* _Consigne_:
Relevez, dans le récit de la libération du secteur de Plouëc-du-Trieux, chacun des types d'armes énumérés pour décrire l'armement des maquisards, puis celui de la garnison allemande.
======== Texte fourni
LA LIBÉRATION DU SECTEUR
DE PLOUEC-DU-TRIEUX LES 4 ET 5 AOUT 1944


Extrait de l'ouvrage de Désiré CAMUS "On nous appelait Terroristes"
Edité par Skol Vreizh
Imprimé le 31 mars 1994
sur les presses de l'Imprimerie de Bretagne - Morlaix

3 août 1944

Le bourg de Plouëc est en effervescence : allées et venues de groupes armés ; crises et rires. Il y a un attroupement sur la place où des charrettes ont amené des conteneurs d'armes. Il s'agit d'équiper et d'organiser les groupes des nouveaux volontaires, et ils sont nombreux, arrivant de tous côtés pour s'engager, pressés de se battre. J'observe avec amusement cette fougue de circonstance, ce zèle spontané, c'est l'insurrection ! Aux armes citoyens ! On se prépare à voler au secours de la victoire. Certains se souviennent subitement d'avoir acquis des connaissances militaires. "Moi j'étais caporal voltigeur" clame un réserviste. Il y a même quelques fayots en congé d'armistice qui viennent se mettre à notre disposition, alors qu'il n'y a pas huit jours ils refusaient tout contact avec les maquisards, considérés par eux comme des irréguliers sans formation valable. Je serais tenté de les rabrouer, mais je me retiens, considérant notre besoin en encadrement et, il faut le dire, un peu flatté aussi d'avoir sous mes ordres des militaires professionnels.
J'ai appris que PIERROT (1) et Tonton PIERRE (2) disposaient leurs compagnies aux abords de Paimpol et se préparaient à investir la cité des Islandais. Avec les maquisards de la compagnie de JEFF (3) et les nouvelles recrues nous décidons de lancer une opération pour tenter de prendre Pontrieux. Ce ne sera pas chose facile.
La maison de mes parents, au milieu du bourg de Plouëc, nous sert de poste de commandement. Attablés devant des bolées de cidre bouché en compagnie des chefs de section nous étudions la meilleure manière de surprendre la garnison allemande et en venir à bout sans trop de casse. Nous disposons d'armes en grande quantité, mais ce ne sont que des armes légères, fusils, mitraillettes et quelques fusils mitrailleurs. Pas question donc d'engager le combat face à ces deux compagnies de guerriers bien entraînés et solidement défendus dans leurs positions par un armement lourd, canons, mortiers et mitrailleuses. Nous décidons de cerner discrètement Pontrieux en restant à couvert et de rechercher l'endroit pour y pénétrer par surprise. Dès demain nous irons nous mettre en place avec le maximum de discrétion. Notre grand handicap dans ce genre de manœuvre est le manque de moyens de liaison : nous ne disposons d'aucun moyen radio, ce qui fait que dès qu'un groupe est lâché dans la nature, il se trouve livré à lui-même, sans aucun contact avec l'unité de commandement et avec les groupes voisins.
================
======== Lignes enregistrées
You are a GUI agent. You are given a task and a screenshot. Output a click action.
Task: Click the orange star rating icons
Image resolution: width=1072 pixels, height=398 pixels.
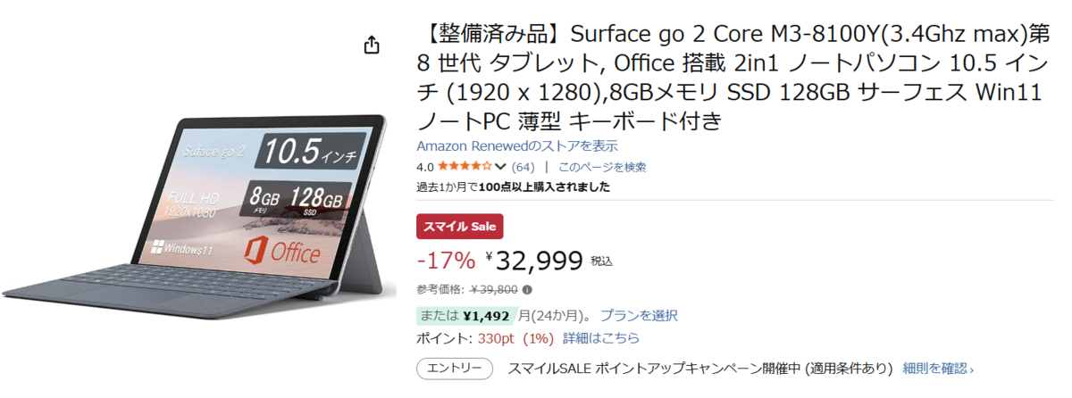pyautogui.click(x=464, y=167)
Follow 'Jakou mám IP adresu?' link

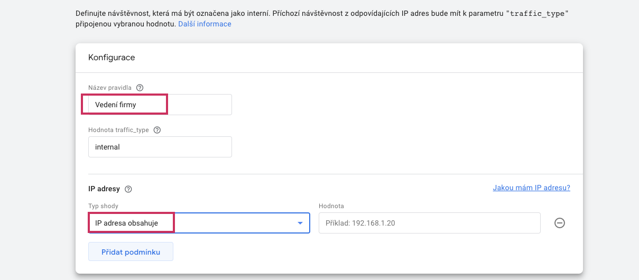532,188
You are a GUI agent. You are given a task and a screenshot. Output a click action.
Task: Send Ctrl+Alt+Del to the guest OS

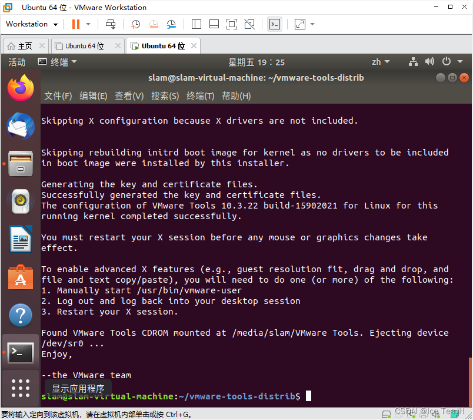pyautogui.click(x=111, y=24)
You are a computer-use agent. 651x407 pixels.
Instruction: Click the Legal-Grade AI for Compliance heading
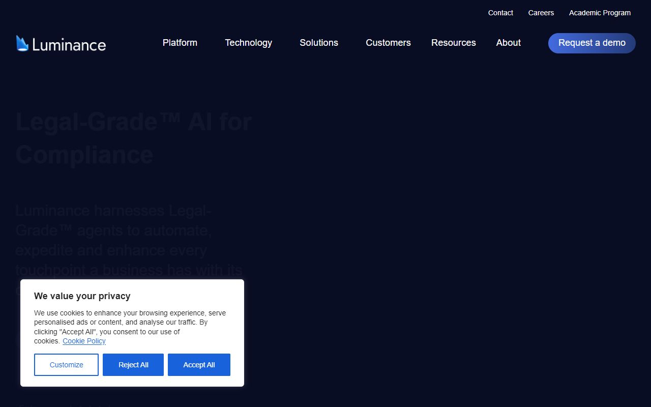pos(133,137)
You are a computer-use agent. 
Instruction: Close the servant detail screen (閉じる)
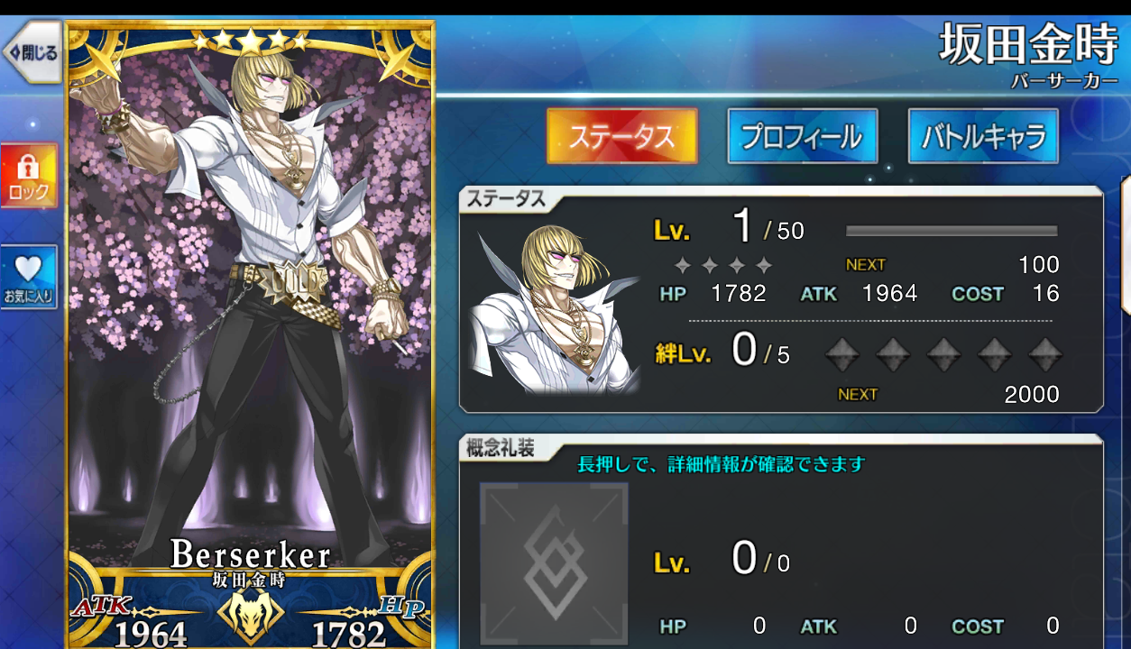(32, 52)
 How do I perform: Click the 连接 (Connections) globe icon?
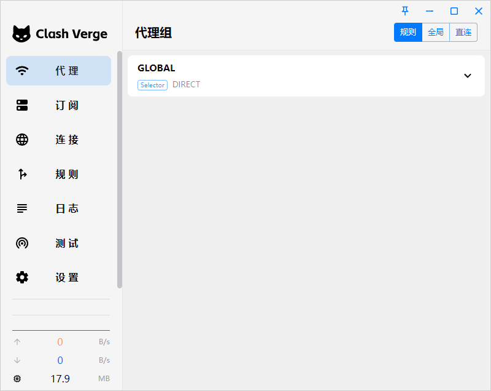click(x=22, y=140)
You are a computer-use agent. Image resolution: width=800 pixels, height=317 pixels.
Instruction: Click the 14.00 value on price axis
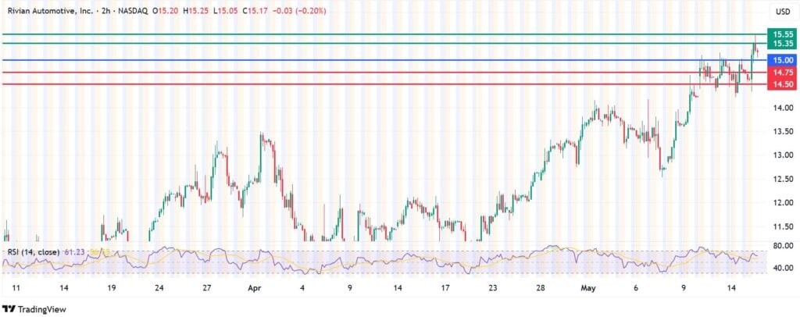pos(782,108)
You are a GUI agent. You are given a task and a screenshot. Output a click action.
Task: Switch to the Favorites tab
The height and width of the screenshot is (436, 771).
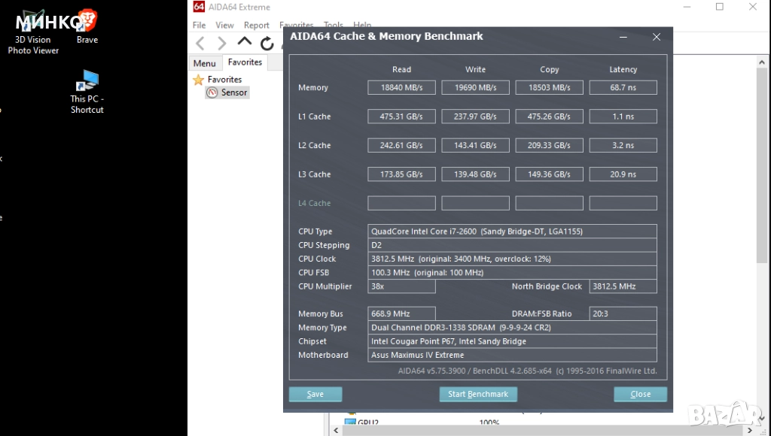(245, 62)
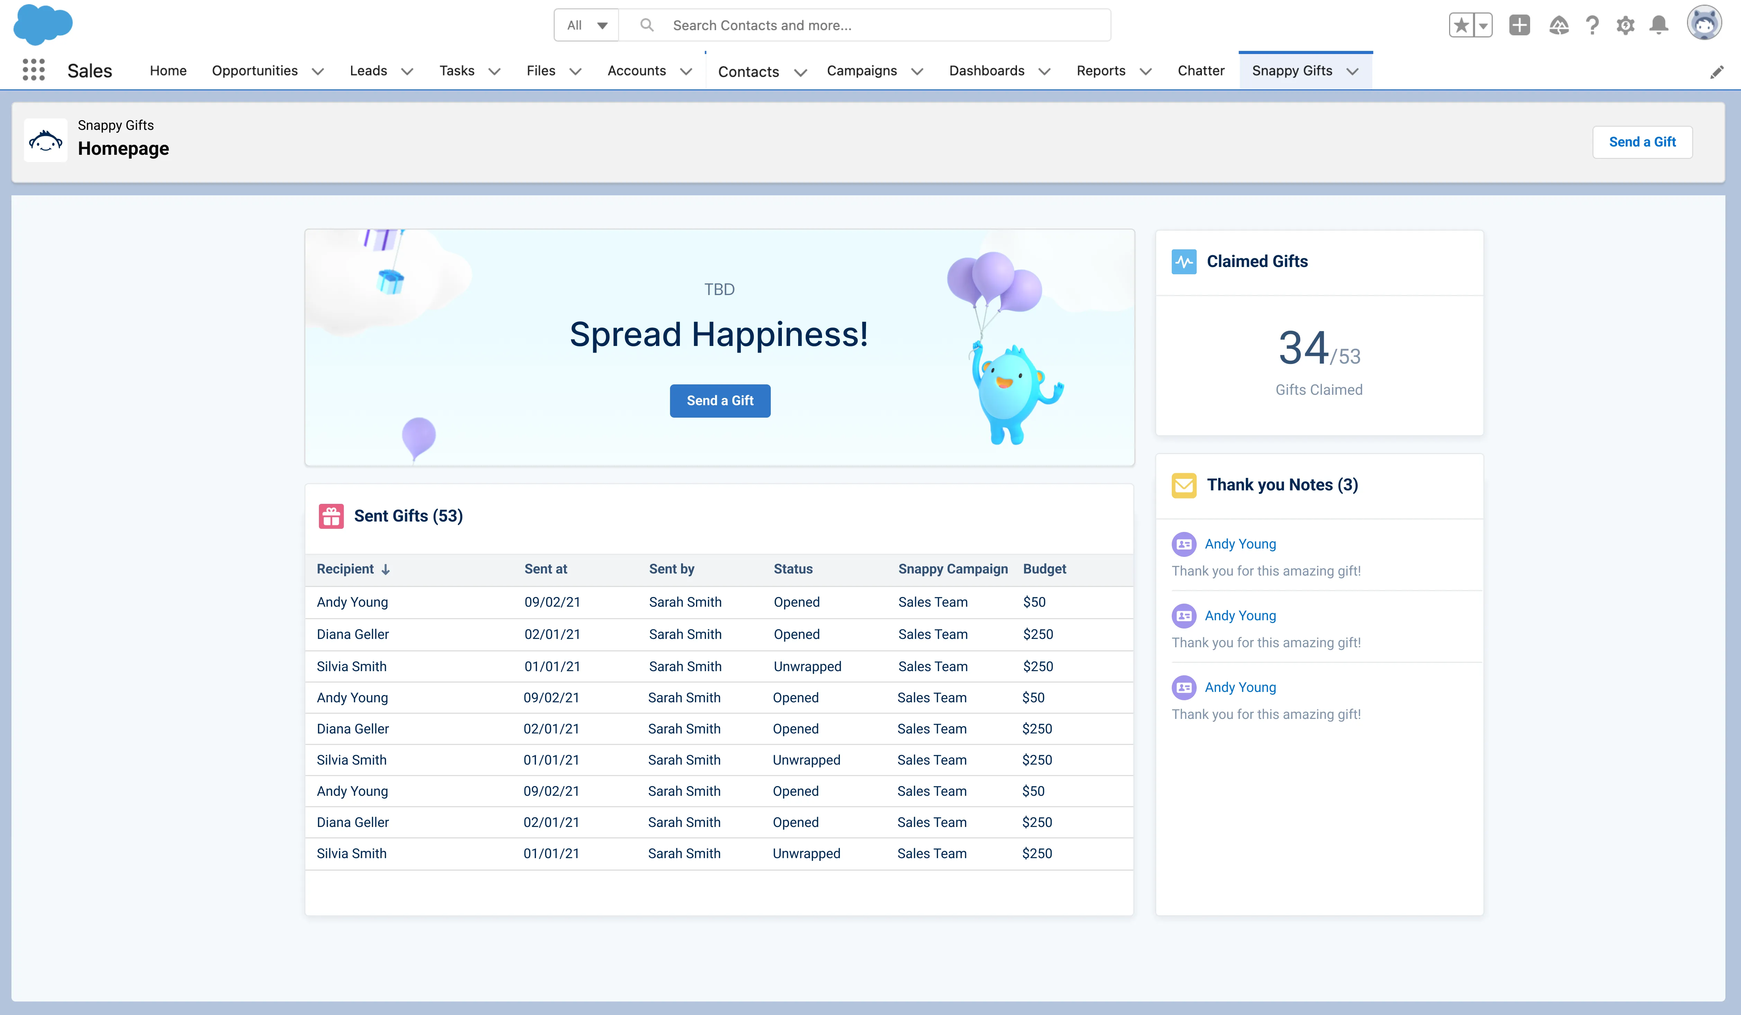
================
* _Réponse complète_:
Armement des maquisards :
- fusils
- mitraillettes
- fusils mitrailleurs

Armement de la garnison allemande :
- canons
- mortiers
- mitrailleuses